La grande forêt vosgienne, imposante, obscure et silencieuse comme une cathédrale, s'est refermée sur nous pour devenir notre complice et nous offrir sa protection. Nous sommes ses hôtes nocturnes, parmi des centaines d'autres dont nous devinons la présence silencieuse, dont nous apercevons parfois les yeux luisant dans les ténèbres, dont nous entendons les bruits légers et furtifs, mais dont nous ne verrons aucun. Nous marchons toujours sans lassitude. Et la nuit s'écoule. Bientôt les premières lueurs de l'aube commencent à révéler un ciel bas et gris que nous entrevoyons par-dessus la voûte sombre des arbres dont la cime s'incline sous un léger vent froid. Les clairières deviennent plus nombreuses, mieux dégagées. Peu à peu, la lumière du jour vient éclaircir le ciel. Il est six heures du matin, en ce mardi 3 juin 1941. Nous continuons notre marche.

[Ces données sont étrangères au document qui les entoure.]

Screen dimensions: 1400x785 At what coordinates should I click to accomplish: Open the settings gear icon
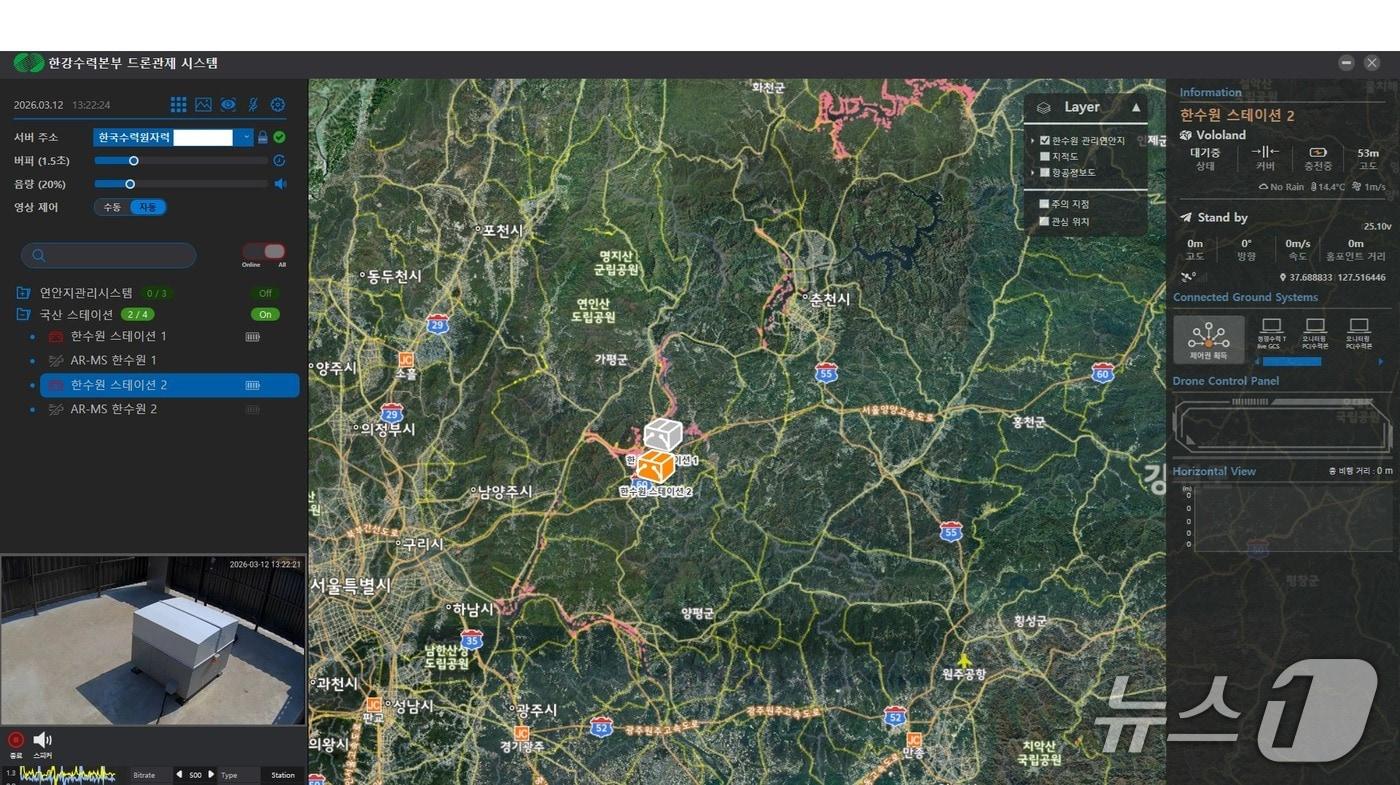pyautogui.click(x=278, y=105)
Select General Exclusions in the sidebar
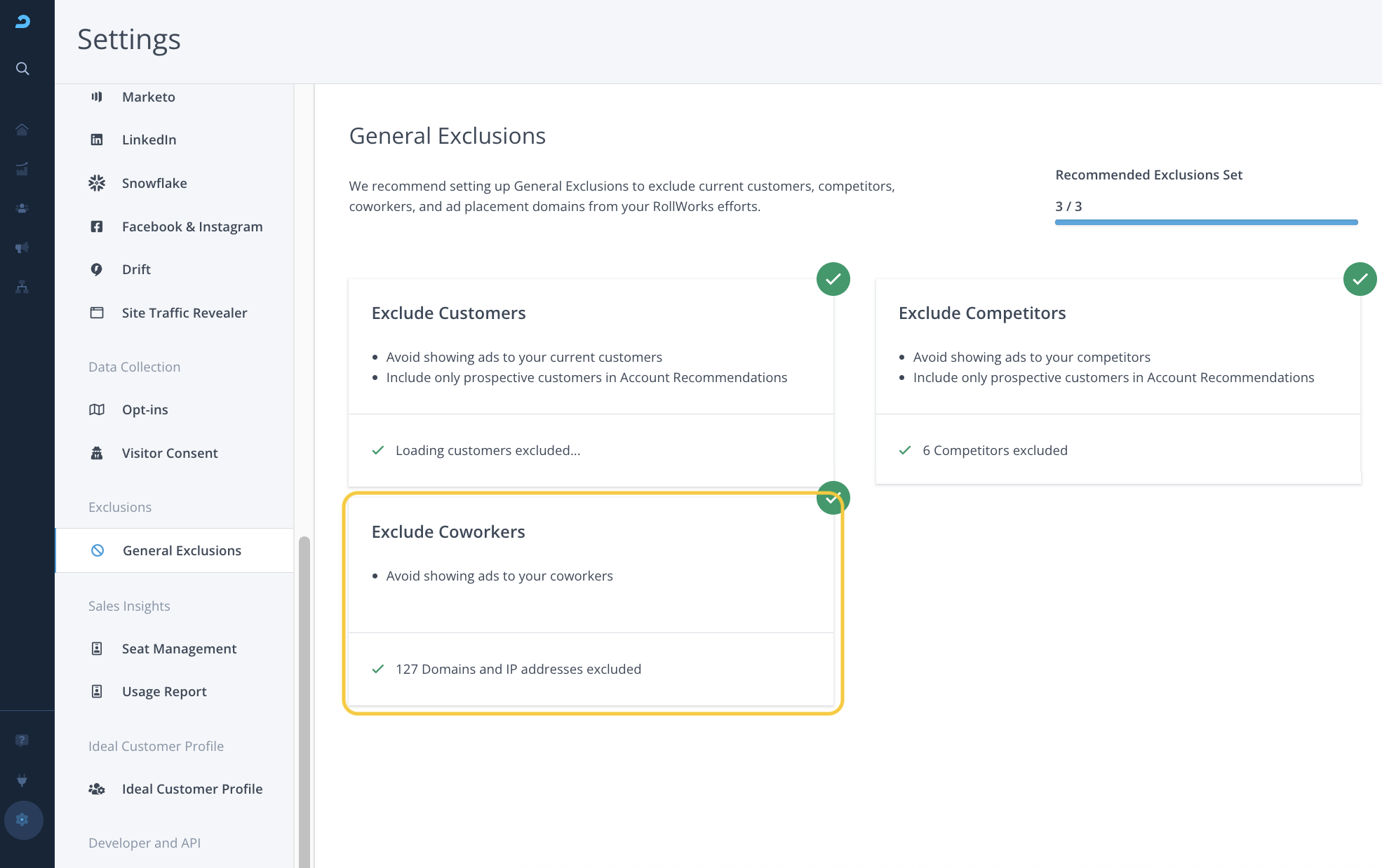1382x868 pixels. coord(182,550)
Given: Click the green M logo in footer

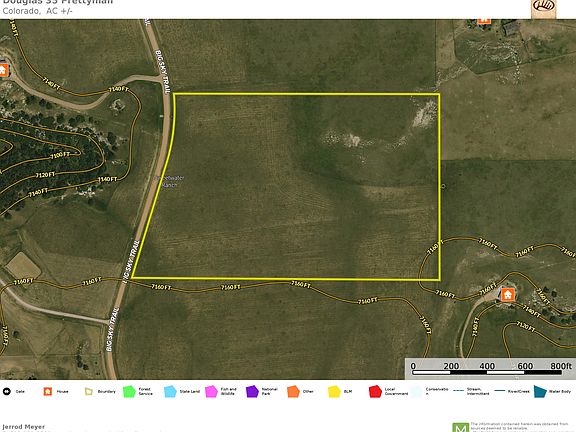Looking at the screenshot, I should (461, 428).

Et nous arrivons près d' une cabane forestière. Refuge ou traquenard ? Je m'en approche avec prudence. Je m'arrête et j'observe, d'assez loin, caché derrière un arbre. Tout est calme et silencieux. Rien ne bouge. Mon camarade surveille nos arrières, car telle est notre tactique. Je me rapproche et par une fenêtre sans rideaux, je jette un coup d'œil à l'intérieur de la maisonnette . Il n'y a personne. Rassuré, je pousse la porte qui n'est pas verrouillée et j'entre. La cabane ne contient que quelques meubles rustiques, sans doute destinés aux gardes-chasse. J'inspecte les lieux sans y découvrir la trace récente d'une présence humaine, hormis un banal calendrier des Postes de l'année, accroché au mur. Banal ? Pas tant que cela pour moi. Car je peux y voir le portrait familier du vieux maréchal qui, à nos yeux, incarne toujours la patrie confrontée à l'ennemi. Comment pourrions-nous imaginer qu'il l'a déjà trahie?
Enfin, c'est une certitude, nous sommes en France ! Bonheur et délivrance. Nous avons atteint notre premier but qui n'était pas le plus simple. Le cœur plus léger maintenant, délivrés de nos appréhensions les plus fortes, nous pouvons nous restaurer et nous reposer en toute quiétude. Puis, nous nous remettons en chemin. Insensiblement, nous avons quitté la montagne, descendu son versant ; et nous avançons désormais dans la plaine, en évitant toutefois la grand-route que nous longeons à bonne distance. Sait-on jamais ? Et nous parvenons enfin aux abords d'un modeste village, un village qui porte un nom français ; j'en relis lentement chaque lettre, tant elles sont douces à mon cœur.
Après une halte d'une petite heure dans la cabane forestière , nous repartons pour nous rendre à Saint-Dié, notre prochaine étape. Là, je dois remettre à une personne désignée des documents que m'a confiés le Lieutenant Laeuffer et que je tiens cachés sous mes vêtements. Dans ces papiers se trouvent aussi le plan et les itinéraires que nous devons suivre , les lieux où nous devons aller et les directions que nous devons prendre pour ne pas nous perdre en route. C'est pourquoi ma boussole, seul instrument pour nous orienter de nuit, en pleine nature, me sera encore d'une aide si précieuse.